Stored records
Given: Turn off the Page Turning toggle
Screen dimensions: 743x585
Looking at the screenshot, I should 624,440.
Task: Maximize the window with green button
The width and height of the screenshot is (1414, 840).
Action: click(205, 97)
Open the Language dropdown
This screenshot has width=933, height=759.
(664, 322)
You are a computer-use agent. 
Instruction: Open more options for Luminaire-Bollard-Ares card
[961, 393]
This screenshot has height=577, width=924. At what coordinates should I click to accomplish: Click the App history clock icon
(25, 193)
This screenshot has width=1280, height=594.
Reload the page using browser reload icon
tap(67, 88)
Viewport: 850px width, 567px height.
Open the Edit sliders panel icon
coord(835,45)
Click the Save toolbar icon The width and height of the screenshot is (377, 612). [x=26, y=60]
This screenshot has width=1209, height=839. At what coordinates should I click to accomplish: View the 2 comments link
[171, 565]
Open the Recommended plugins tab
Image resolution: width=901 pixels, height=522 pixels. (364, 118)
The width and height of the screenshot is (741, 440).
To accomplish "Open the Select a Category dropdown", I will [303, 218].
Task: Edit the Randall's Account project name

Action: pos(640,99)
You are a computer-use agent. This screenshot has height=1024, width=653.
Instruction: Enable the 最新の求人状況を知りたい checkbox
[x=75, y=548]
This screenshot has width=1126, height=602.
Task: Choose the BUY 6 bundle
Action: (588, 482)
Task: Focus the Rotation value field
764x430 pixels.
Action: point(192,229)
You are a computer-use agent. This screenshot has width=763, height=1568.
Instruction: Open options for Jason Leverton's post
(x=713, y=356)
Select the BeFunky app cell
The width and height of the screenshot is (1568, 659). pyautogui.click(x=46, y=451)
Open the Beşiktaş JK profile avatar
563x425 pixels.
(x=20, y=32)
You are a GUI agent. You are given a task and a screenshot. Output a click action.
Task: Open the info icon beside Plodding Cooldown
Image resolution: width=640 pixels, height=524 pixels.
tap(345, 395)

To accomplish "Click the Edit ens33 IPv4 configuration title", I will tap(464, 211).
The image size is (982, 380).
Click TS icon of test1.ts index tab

■ EXERCISE AIM
Scan the lines above for "computer", then copy every one that has it.

■ ANSWER SECTION
You are a computer-use agent. 
You are a computer-use agent. This screenshot has height=1024, width=653.
You are a computer-use agent. This screenshot has width=763, height=1568.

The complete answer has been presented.